We also need the constraints for non-negativity, but these can be constructed programatically rather than manually because the appropriate matrix is just a zero column vector adjacent to an identify matrix,

> $nonneg_constraints = zero_vector(7) | unit_matrix(7);

and the set of all constraints is obtained from the union of both matrices.

> $all_ineq = $circuit_constraints / $nonneg_constraints;

Let’s just check that all is in order

> print_constraints($all_ineq);
0: x1 + x2 + x3 >= 1
1: x1 + x4 + x5 >= 1
2: x1 + x6 + x7 >= 1
3: x2 + x4 + x6 >= 1
4: x2 + x5 + x7 >= 1
5: x3 + x4 + x7 >= 1
6: x3 + x5 + x6 >= 1
7: x1 >= 0
8: x2 >= 0
9: x3 >= 0
10: x4 >= 0
11: x5 >= 0
12: x6 >= 0
13: x7 >= 0

Finally we can create the polytope and ask for its vertices!

> application "polytope";
> $p = new Polytope<Rational>(INEQUALITIES=>$all_ineq);
> 
> print $p->VERTICES;
0 0 0 0 0 0 0 1
0 0 0 0 0 0 1 0
0 0 1 0 0 0 0 0
0 1 0 0 0 0 0 0
0 0 0 1 0 0 0 0
0 0 0 0 1 0 0 0
0 0 0 0 0 1 0 0
1 1 1 1 0 0 0 0
1 0 0 1 1 0 0 1
1 1 0 0 1 1 0 0
1 0 1 0 1 0 1 0
1 1/3 1/3 1/3 1/3 1/3 1/3 1/3
1 0 0 1 0 1 1 0
1 0 1 0 0 1 0 1
1 1 0 0 0 0 1 1

Notice that each row listing the vertices has eight coordinates, rather than seven. This is because our $7$-dimensional space has been embedded as the plane $x_0=1$ in an $8$-dimensional space in order to accommodate vertices and rays in a uniform manner. The rows with first coordinate equal to 1 are the vertices, while the others are the rays.
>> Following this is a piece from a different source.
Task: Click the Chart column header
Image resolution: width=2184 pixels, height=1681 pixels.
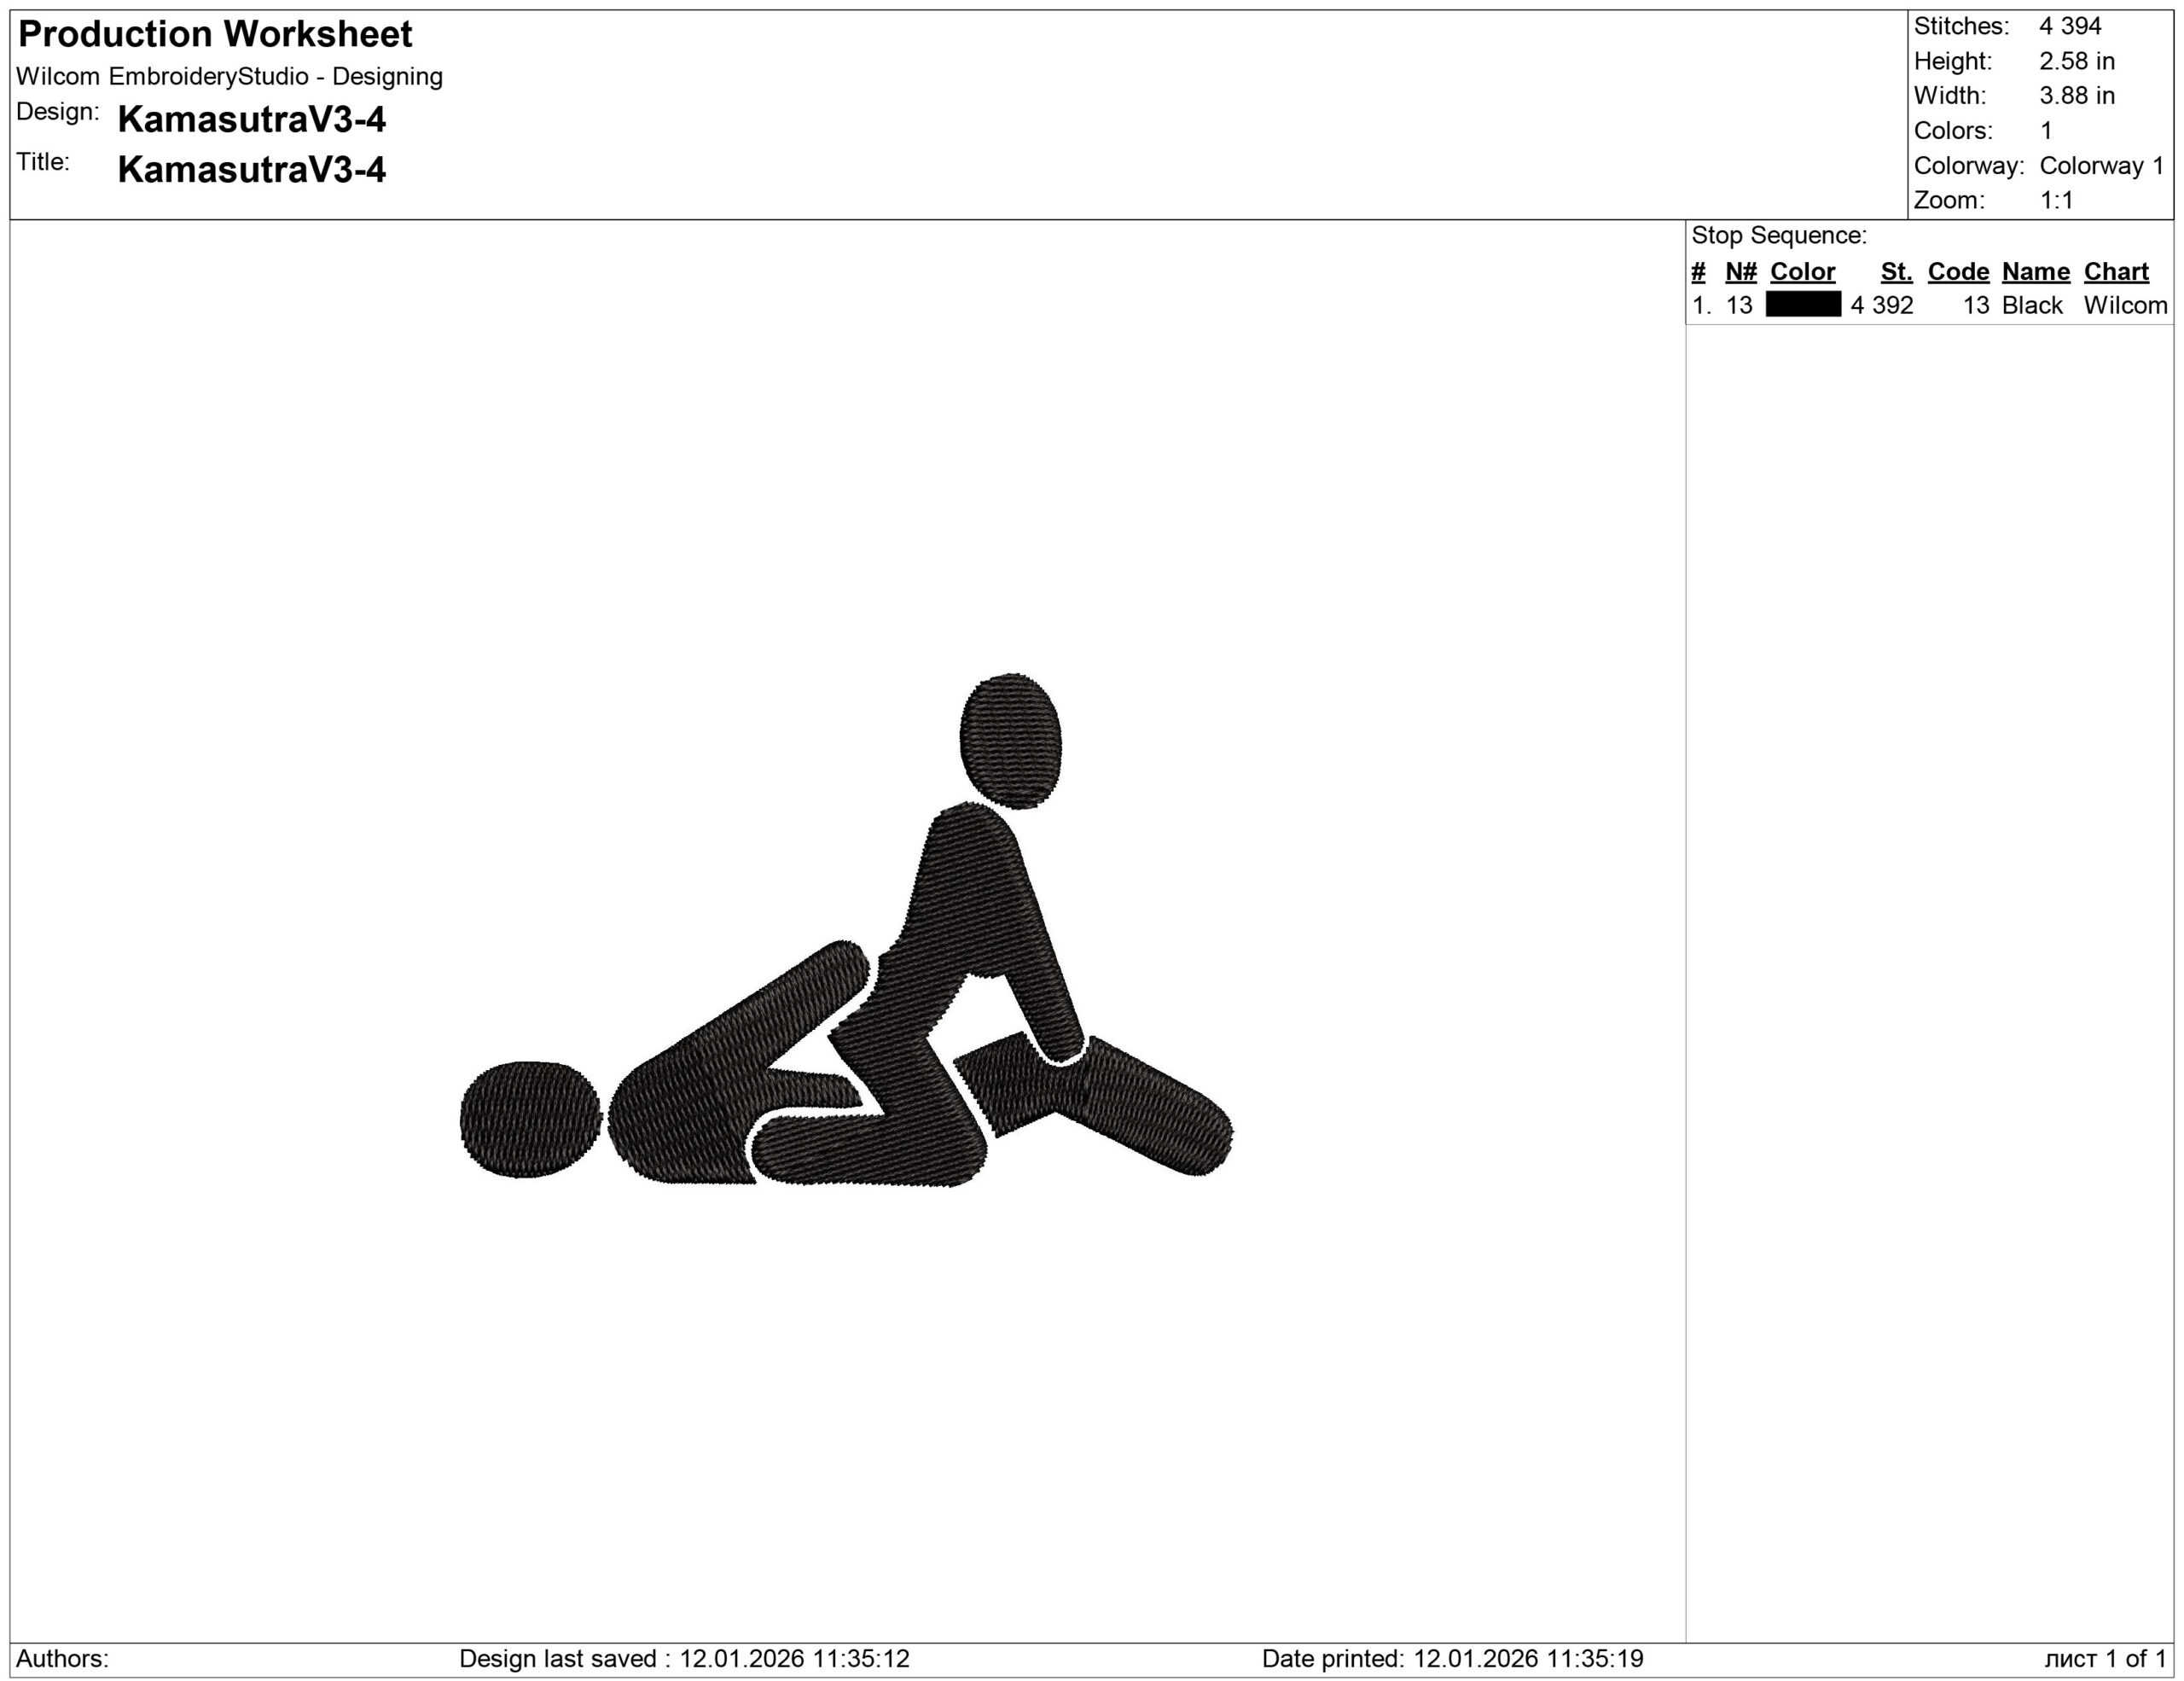Action: coord(2116,272)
We immediately see that this matroid is not ${0}$-flowing because the point $$(1/3, 1/3, 1/3, 1/3, 1/3, 1/3, 1/3)$$ is a vertex of the associated polytope.

A polytope whose vertices are integral is also called a lattice polytope. If this is satisfied can be checked directly.

> print $p->LATTICE;
false

The fact that $AG(3, 2)$ is not $1$-flowing has of course long been known. And because the property of being $1$-flowing is closed under taking minors, this means that no binary matroid with an $AG(3, 2)$ minor is $1$-flowing either.
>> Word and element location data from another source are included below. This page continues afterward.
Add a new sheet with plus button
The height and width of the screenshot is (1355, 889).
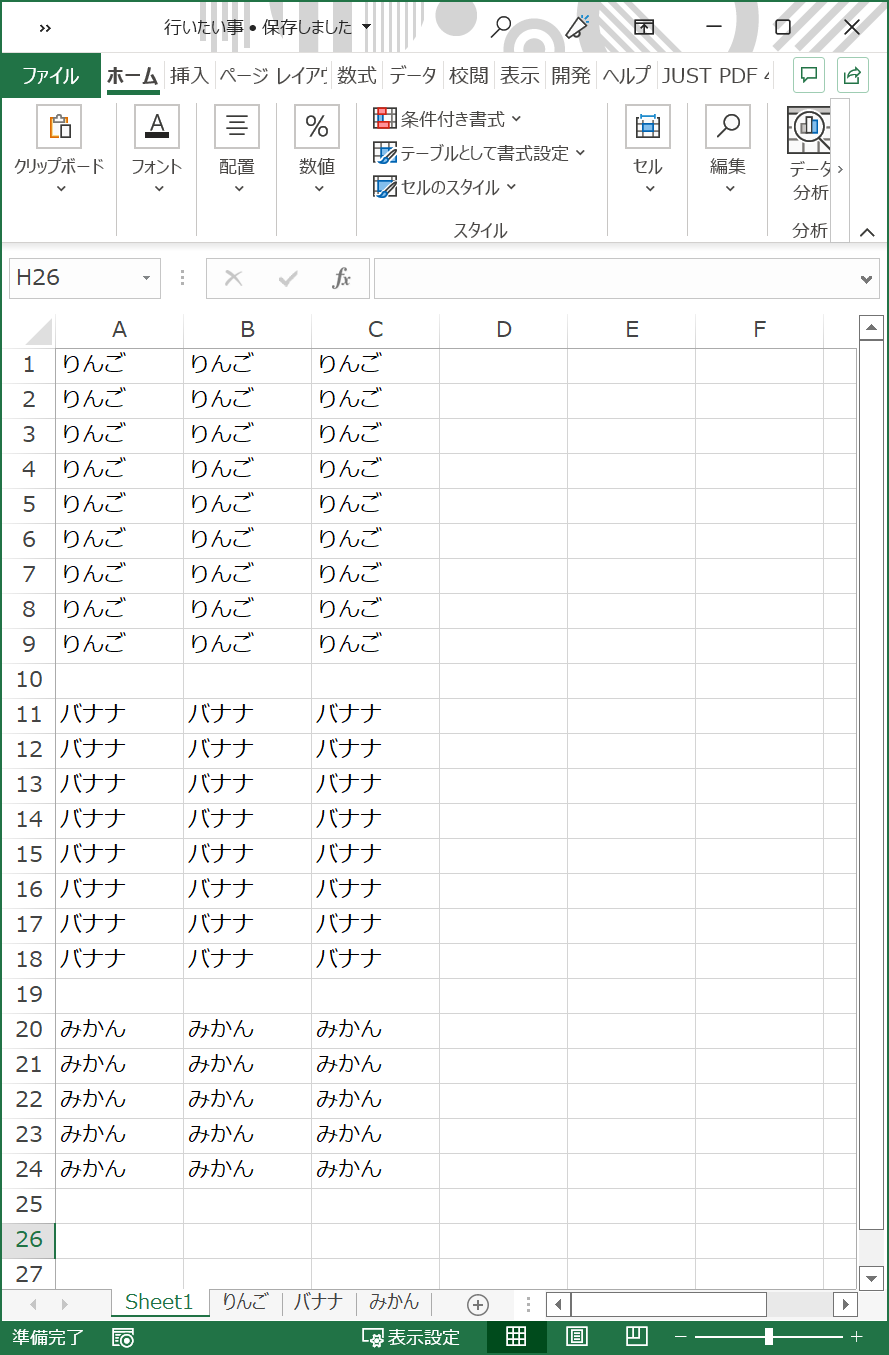478,1304
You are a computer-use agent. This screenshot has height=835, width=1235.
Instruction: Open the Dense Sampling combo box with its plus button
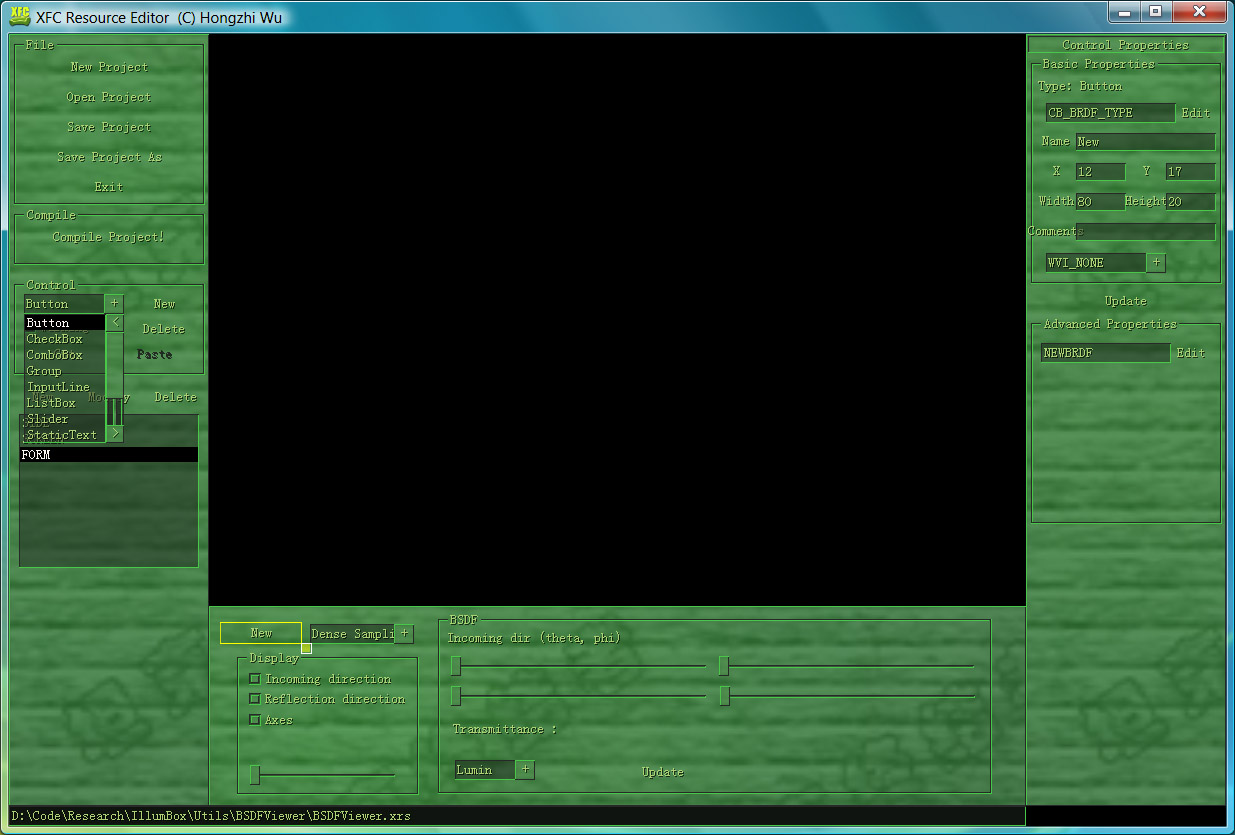click(x=404, y=633)
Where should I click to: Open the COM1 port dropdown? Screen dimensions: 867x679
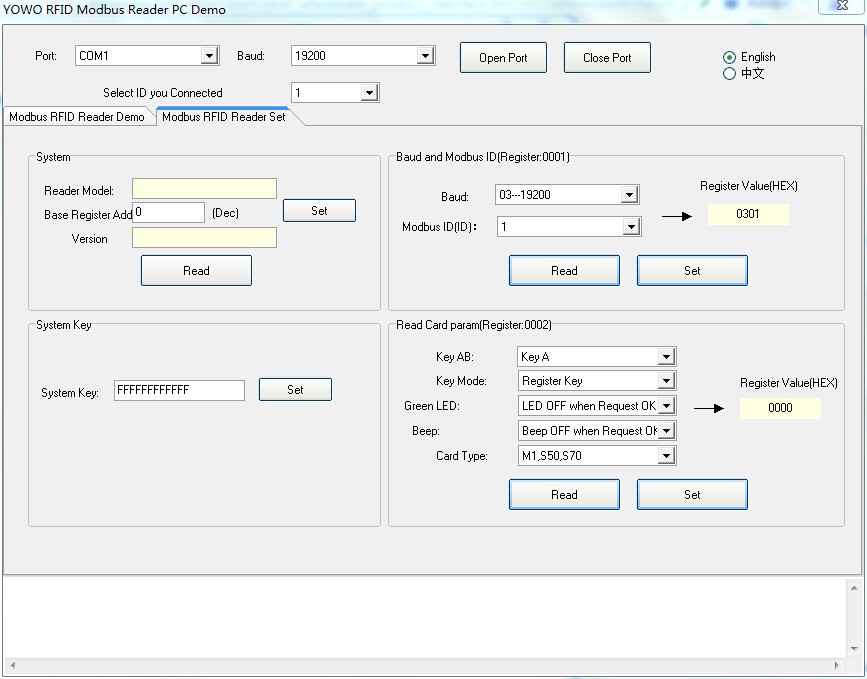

There are two other known minor-minimal matroids with no $AG(3, 2)$-minor that are not $1$-flowing; these are the dual pair $T_{11}$ and $T_{11}^*$. Seymour conjectured that this is the complete set of excluded minors.

Conjecture. (Seymour) A binary matroid is 1-flowing if and only if it has no $AG(3,2)$, $T_{11}$ or $T_{11}^*$ minor.